Houston ranks among world’s top 30 emerging startup ecosystems

Startup Status

Long known as the Energy Capital of the World, Houston also ranks among the world’s top 30 emerging startup ecosystems, according to a new report.

The report from Startup Genome, a research and advisory organization, doesn’t assign a specific numeric ranking to Houston’s startup ecosystem. Rather, it puts Houston in the ranking range of 21 to 30 for emerging ecosystems. Startup Genome weighed factors such as early-stage funding, performance and talent to identify the top emerging ecosystems.

Houston also gained notice for being one of the world’s 20 emerging ecosystems with at least four unicorn startups in the past 10 years. Houston and nine other ecosystems each had four unicorns.

According to StartupBlink, a startup research platform, Houston’s startup ecosystem grew 24 percent in 2025, with over 1,300 startups and total startup funding exceeding $808 million. StartupBlink places Houston at No. 46 among the world’s top 100 startup ecosystems.

In a recent post on LinkedIn, David Horsup, executive in residence at the Rice Alliance Clean Energy Accelerator, wrote that Houston “has all the ingredients to be wildly successful if it stays true to its differentiated pillars that drive the economy — energy, medical, and aerospace.”

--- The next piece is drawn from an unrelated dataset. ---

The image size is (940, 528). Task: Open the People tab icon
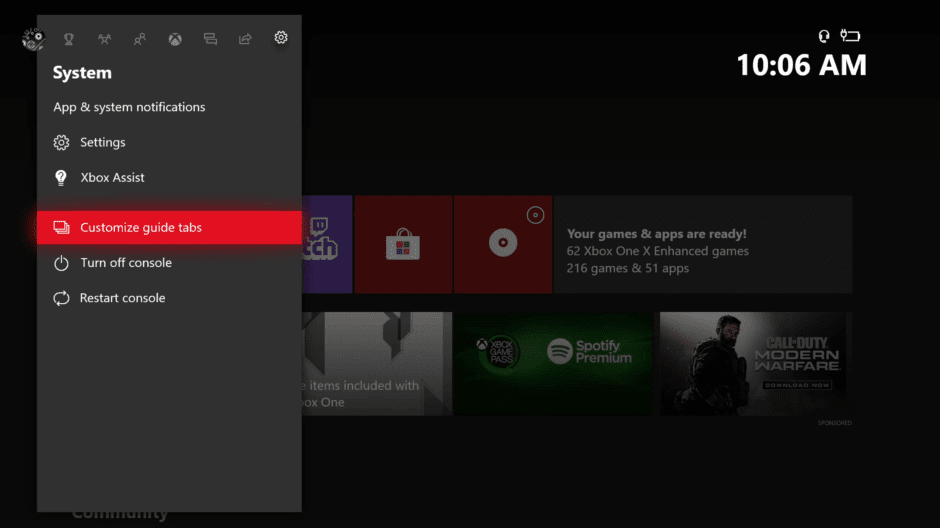coord(140,39)
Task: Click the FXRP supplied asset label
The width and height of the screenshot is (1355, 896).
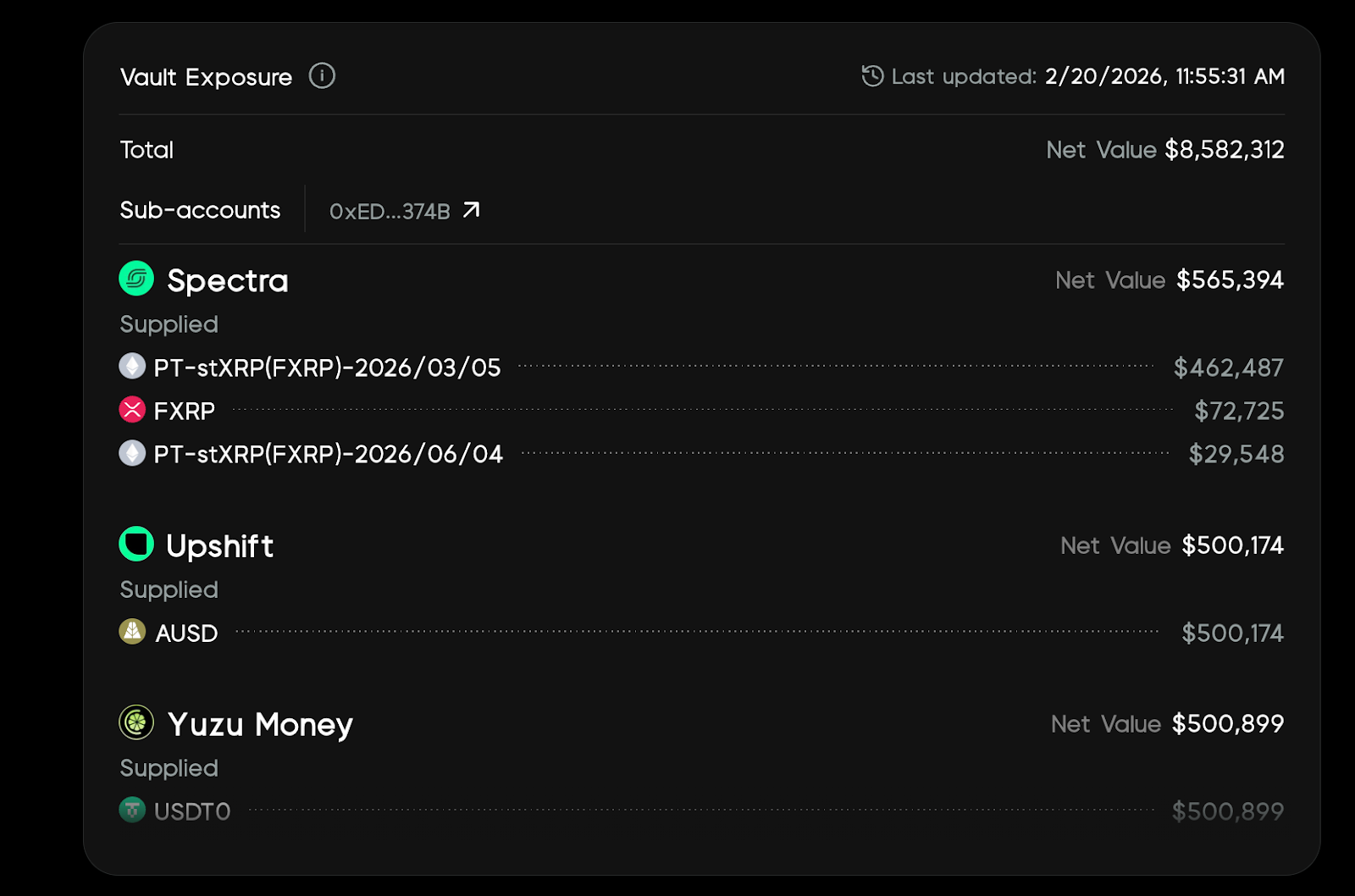Action: pos(185,411)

Mumbai topped Startup Genome’s list of emerging ecosystems, followed by Istanbul, Madrid, Salt Lake City-Provo and Barcelona. After Salt Lake City-Provo, the top U.S. ecosystems were Phoenix, Detroit, Minneapolis and Las Vegas.

Silicon Valley led Startup Genome’s ranking of the world’s top established ecosystems, followed by New York City, London, Tel Aviv and Boston. Austin landed at No. 18 in this category and Dallas at No. 27.

“For much of the past decade, this report has chronicled the welcome dispersion of opportunity beyond the traditional hubs,” Startup Genome writes. “That trend has not died — but it has been complicated. Capital and scale are consolidating once more, particularly in the United States, and the gap between leading and emerging ecosystems is widening.”